For with the rediscovery of such a sophisticated and viable yet non-Christian spiritual tradition, the absolute uniqueness of the Christian revelation was relativized and the Church’s spiritual authority implicitly undermined. Moreover, the Humanists’ celebration of interiority and the riches of the individual human imagination overstepped the dogmatic bounds of the Church’s traditional forms of spirituality, which abjured an unrestrained private imagination as dangerous in favor of institutionally defined ritual, prayer, and meditation on the mysteries of Christian doctrine.

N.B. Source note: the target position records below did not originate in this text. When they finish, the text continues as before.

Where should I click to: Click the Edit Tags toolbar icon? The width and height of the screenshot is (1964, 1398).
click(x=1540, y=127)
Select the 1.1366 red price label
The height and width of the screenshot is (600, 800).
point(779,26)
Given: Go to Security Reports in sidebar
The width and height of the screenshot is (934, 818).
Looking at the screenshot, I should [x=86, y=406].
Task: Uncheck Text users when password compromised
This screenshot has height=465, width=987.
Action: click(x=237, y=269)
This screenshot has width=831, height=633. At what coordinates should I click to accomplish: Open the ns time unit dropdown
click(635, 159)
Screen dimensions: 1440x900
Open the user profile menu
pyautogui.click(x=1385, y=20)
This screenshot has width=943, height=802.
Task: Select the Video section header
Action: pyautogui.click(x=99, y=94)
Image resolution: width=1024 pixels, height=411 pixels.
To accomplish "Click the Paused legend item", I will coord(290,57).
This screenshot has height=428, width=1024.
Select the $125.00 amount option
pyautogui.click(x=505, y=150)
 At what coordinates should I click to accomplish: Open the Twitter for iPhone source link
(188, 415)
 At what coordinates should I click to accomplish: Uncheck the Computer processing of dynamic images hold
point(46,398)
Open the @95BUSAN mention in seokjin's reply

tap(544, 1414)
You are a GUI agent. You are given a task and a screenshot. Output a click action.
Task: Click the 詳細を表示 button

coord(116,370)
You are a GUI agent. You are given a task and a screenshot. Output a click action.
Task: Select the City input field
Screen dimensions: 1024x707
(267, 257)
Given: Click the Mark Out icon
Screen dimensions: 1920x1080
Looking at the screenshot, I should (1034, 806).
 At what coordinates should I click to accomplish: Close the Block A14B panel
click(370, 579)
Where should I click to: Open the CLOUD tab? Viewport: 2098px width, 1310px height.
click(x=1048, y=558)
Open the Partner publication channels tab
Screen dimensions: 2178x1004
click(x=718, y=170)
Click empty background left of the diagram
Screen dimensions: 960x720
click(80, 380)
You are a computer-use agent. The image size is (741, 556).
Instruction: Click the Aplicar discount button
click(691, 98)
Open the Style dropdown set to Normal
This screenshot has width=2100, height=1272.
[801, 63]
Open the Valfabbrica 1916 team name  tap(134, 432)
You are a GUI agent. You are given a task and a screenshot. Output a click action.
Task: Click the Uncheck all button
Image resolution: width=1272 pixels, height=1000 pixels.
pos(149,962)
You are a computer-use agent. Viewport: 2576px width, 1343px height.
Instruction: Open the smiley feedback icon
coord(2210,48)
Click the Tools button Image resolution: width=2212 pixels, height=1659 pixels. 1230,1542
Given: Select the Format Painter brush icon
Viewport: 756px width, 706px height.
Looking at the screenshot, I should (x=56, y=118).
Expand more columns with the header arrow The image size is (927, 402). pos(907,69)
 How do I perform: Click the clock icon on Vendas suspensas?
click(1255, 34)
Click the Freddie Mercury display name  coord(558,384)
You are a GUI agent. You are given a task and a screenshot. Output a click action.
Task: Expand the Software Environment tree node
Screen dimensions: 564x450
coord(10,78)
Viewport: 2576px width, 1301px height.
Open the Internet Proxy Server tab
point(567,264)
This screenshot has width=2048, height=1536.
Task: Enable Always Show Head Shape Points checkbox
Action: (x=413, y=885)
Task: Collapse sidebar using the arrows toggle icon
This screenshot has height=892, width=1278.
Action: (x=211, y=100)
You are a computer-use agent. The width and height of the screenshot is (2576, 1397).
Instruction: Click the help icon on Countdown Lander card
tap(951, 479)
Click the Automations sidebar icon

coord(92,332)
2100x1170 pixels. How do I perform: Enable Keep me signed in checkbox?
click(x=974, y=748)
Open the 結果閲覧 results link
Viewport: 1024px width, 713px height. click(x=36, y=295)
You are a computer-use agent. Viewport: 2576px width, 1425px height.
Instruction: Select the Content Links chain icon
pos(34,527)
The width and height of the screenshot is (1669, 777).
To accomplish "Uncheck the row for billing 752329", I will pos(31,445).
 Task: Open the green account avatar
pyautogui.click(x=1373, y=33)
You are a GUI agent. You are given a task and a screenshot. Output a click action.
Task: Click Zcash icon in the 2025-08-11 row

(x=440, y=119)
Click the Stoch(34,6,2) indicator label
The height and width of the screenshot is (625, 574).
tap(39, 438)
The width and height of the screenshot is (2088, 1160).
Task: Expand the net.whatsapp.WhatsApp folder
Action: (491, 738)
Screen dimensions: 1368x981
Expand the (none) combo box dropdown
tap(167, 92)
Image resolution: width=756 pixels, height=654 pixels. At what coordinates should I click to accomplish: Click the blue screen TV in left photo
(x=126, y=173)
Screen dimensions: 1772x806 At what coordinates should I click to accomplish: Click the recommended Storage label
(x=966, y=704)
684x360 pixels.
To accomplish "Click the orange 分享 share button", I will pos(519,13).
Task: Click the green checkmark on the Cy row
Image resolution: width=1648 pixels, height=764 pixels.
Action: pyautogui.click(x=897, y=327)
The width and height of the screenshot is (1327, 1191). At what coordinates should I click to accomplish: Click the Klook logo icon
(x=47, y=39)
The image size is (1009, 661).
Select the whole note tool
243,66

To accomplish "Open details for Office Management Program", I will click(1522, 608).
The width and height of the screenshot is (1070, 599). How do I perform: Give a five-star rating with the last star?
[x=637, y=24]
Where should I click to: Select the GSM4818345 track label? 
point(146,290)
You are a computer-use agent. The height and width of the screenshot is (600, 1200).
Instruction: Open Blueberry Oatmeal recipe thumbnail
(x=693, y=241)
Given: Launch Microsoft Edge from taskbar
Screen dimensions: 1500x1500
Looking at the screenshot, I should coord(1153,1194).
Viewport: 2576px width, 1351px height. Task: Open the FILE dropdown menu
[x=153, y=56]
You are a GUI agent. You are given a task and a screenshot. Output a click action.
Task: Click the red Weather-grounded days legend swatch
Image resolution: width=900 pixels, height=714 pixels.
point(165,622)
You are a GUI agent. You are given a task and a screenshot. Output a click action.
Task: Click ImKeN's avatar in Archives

Similarly, Neoplatonism’s assertion of the immanent divinity of all nature confronted the orthodox Judaeo-Christian tendency to uphold God’s absolute transcendence, his utterly unique divinity which was revealed only in special places like Mount Sinai or Golgotha in a distant biblical past. And especially disturbing were the polytheistic implications of Neoplatonic Humanist writings, in which references to Venus, Saturn, or Prometheus seemed to signify something more than allegorical conveniences.